What you need to do -
Look through the material below and report every line that includes "label".

Data extracts -
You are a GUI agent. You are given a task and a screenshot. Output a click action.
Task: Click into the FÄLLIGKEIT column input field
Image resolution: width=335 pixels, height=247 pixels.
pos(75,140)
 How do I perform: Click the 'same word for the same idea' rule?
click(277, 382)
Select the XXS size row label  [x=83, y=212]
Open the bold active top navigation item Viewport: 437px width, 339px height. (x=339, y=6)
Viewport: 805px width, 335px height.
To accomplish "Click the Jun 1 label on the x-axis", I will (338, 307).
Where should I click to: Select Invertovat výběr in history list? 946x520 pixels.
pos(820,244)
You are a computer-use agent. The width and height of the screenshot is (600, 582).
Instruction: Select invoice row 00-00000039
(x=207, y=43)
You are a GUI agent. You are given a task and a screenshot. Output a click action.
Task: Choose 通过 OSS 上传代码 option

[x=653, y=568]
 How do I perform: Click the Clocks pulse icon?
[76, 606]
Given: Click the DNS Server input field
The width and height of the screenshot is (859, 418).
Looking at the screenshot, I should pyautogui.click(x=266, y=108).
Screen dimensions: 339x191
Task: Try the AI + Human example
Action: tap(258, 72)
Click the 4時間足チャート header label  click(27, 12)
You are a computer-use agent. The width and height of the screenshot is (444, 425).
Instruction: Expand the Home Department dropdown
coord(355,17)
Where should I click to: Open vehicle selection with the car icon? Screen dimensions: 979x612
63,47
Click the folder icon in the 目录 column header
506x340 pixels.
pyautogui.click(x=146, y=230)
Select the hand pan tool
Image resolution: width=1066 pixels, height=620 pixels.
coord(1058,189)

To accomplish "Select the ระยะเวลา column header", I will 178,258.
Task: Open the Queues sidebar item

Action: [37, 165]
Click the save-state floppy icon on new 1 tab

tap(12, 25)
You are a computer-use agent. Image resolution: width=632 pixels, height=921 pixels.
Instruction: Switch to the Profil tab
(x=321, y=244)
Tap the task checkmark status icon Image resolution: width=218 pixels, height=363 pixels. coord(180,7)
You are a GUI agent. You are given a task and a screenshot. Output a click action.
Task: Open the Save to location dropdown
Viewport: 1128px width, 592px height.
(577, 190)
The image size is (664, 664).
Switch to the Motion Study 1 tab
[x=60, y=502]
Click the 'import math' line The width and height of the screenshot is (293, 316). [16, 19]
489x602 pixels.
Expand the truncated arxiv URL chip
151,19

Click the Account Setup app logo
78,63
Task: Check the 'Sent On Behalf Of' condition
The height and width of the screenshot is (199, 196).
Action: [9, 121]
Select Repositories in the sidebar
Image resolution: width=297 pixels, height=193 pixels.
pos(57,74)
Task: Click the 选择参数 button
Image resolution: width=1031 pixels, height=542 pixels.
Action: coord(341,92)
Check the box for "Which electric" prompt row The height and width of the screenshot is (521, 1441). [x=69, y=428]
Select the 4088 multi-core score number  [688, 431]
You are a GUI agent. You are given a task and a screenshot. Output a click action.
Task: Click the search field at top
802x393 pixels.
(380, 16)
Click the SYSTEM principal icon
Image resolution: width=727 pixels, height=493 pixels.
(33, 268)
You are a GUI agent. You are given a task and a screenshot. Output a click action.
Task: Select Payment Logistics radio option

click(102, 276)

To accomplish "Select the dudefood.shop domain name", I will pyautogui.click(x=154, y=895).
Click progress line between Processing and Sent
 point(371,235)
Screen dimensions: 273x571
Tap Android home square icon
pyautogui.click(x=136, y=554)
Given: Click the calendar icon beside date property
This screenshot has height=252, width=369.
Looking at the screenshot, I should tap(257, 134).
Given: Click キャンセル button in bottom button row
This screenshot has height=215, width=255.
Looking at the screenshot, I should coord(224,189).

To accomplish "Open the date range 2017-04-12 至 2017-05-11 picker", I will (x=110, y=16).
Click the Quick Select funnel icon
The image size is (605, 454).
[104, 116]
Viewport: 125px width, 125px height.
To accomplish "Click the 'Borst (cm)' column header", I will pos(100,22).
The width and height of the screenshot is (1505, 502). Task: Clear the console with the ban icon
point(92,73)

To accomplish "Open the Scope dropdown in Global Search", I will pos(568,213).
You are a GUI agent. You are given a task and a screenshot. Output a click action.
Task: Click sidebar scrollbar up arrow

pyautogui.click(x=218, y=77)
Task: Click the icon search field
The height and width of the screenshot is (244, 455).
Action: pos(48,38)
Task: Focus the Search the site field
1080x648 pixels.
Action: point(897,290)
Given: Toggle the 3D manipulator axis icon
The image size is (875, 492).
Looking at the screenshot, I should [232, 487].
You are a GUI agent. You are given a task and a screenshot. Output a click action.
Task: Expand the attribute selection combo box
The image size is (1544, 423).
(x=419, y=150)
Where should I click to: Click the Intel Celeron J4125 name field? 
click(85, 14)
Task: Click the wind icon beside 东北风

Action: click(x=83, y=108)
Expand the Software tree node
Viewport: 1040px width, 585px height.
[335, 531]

Exercise answer -
Select the XXS size row label  [x=83, y=212]
To accomplish "Click the Jun 1 label on the x-axis", I will (338, 307).
Click the 4時間足チャート header label  click(27, 12)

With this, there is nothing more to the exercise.